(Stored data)
....

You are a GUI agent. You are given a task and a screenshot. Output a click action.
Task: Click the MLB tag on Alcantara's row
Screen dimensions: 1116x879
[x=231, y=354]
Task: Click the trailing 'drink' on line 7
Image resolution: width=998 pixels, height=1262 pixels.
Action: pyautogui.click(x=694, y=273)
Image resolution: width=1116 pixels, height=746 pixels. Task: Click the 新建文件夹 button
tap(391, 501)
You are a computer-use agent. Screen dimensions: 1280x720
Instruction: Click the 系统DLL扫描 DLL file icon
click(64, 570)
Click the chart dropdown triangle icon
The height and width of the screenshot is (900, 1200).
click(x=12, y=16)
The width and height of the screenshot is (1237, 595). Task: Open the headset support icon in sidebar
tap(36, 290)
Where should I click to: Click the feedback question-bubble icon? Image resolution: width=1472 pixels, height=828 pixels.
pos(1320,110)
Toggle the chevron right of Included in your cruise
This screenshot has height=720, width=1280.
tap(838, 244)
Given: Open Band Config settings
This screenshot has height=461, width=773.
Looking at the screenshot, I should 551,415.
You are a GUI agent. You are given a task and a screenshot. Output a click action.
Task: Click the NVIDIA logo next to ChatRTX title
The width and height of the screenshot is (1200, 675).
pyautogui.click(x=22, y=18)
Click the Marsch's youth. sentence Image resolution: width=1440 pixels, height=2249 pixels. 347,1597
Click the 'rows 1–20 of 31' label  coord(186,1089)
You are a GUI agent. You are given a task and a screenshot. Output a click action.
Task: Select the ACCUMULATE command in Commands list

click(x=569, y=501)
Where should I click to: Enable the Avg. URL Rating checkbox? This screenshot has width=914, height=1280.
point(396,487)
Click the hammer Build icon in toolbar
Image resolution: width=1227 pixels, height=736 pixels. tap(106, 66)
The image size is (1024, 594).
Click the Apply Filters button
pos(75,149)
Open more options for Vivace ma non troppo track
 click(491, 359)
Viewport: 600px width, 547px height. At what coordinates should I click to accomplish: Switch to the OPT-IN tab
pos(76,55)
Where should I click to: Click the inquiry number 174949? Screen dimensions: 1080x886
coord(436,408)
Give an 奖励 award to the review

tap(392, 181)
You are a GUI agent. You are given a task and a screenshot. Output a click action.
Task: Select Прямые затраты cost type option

....

**What you should do**
Look above for the line holding "Task: Click the trailing 'drink' on line 7" and the line holding "Given: Open Band Config settings". Retype both, and every line between them, word for word and nothing else.

**Your solution**
Task: Click the trailing 'drink' on line 7
Image resolution: width=998 pixels, height=1262 pixels.
Action: pyautogui.click(x=694, y=273)
Image resolution: width=1116 pixels, height=746 pixels. Task: Click the 新建文件夹 button
tap(391, 501)
You are a computer-use agent. Screen dimensions: 1280x720
Instruction: Click the 系统DLL扫描 DLL file icon
click(64, 570)
Click the chart dropdown triangle icon
The height and width of the screenshot is (900, 1200).
click(x=12, y=16)
The width and height of the screenshot is (1237, 595). Task: Open the headset support icon in sidebar
tap(36, 290)
Where should I click to: Click the feedback question-bubble icon? Image resolution: width=1472 pixels, height=828 pixels.
pos(1320,110)
Toggle the chevron right of Included in your cruise
This screenshot has height=720, width=1280.
tap(838, 244)
Given: Open Band Config settings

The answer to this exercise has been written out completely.